You Could Suffer From Your Co-Applicant’s Credit Score

You may have a perfect credit score, and impeccable financial management abilities, but still get refused for a mortgage application. If you are applying for a mortgage with a partner, then you need to consider their credit history also. Even something as trivial and innocuous as one oversight on a credit card interest payment, can scupper your whole application, or cause you considerable pain in terms of higher interest.

As you would have done for your individual application, long before you and your co-applicant apply for a mortgage, get hold of both credit scores and get any anomalies sorted out. It may be worth holding off on your application until both your scores are good. Not getting a good deal on your mortgage could cost you thousands of pounds on additional interest payments each year.

You Have Too Many Credit Cards With High Credit Limits

The better you are at paying off your credit cards, the more credit your card providers will allow you. This additional credit could be in the form of other cards or higher spending limits on an existing card. 

Having this additional credit might be comforting for you to have available. However, it tends to make lenders nervous, as having a high level of credit available means that you could potentially use it.

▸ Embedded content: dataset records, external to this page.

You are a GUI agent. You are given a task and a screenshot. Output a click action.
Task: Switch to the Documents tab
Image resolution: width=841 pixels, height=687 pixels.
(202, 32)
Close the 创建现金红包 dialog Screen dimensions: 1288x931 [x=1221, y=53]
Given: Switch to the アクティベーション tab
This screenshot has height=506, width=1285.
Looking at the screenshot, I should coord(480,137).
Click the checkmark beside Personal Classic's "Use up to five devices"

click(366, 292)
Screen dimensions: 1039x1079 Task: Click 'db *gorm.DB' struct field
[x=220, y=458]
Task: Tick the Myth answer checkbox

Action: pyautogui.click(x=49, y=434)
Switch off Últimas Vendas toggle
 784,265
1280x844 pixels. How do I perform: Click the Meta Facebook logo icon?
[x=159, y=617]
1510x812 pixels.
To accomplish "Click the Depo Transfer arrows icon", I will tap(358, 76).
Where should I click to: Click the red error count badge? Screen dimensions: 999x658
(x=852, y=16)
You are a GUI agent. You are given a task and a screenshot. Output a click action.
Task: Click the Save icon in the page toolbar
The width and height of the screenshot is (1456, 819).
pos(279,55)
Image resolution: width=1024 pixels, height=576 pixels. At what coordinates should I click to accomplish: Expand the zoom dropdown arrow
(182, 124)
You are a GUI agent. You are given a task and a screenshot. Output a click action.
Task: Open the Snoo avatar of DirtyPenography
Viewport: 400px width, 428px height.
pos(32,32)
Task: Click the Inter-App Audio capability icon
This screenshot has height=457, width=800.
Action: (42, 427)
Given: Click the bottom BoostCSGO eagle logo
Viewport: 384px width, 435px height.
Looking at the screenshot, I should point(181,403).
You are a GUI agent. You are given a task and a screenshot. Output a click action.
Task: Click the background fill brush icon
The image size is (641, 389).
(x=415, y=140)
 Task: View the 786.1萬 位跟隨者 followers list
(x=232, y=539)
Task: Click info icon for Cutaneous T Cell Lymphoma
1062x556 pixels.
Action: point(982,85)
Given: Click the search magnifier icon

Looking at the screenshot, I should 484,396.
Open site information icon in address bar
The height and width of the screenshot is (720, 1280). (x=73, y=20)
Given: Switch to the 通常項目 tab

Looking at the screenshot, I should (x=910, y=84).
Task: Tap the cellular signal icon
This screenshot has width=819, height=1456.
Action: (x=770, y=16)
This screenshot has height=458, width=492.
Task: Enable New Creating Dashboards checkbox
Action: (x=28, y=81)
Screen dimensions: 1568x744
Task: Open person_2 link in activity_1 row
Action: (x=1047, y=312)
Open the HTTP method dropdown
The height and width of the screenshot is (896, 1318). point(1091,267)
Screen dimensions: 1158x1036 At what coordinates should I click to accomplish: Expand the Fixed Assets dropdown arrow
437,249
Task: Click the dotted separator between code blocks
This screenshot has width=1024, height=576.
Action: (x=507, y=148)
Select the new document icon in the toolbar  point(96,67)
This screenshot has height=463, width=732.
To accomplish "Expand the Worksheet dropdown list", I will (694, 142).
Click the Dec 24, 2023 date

If you have been given excess credit, it might be worthwhile to contact your credit card supplier and get them to reduce your limit to a level that you actually use, and cancel cards that you do not use. This more conservative access to credit will settle your potential mortgage supplier’s nerves and increase your chances of getting a better mortgage deal.

Conclusion

Considering these damaging financial mistakes well in advance of your mortgage application will help you maximise your chances of getting a good mortgage deal. Proper financial management, not over-extending yourself, and maintaining a good credit score are all critical. Achieve these things, and you will soon be in your new home, with the best mortgage term and the lowest repayment levels.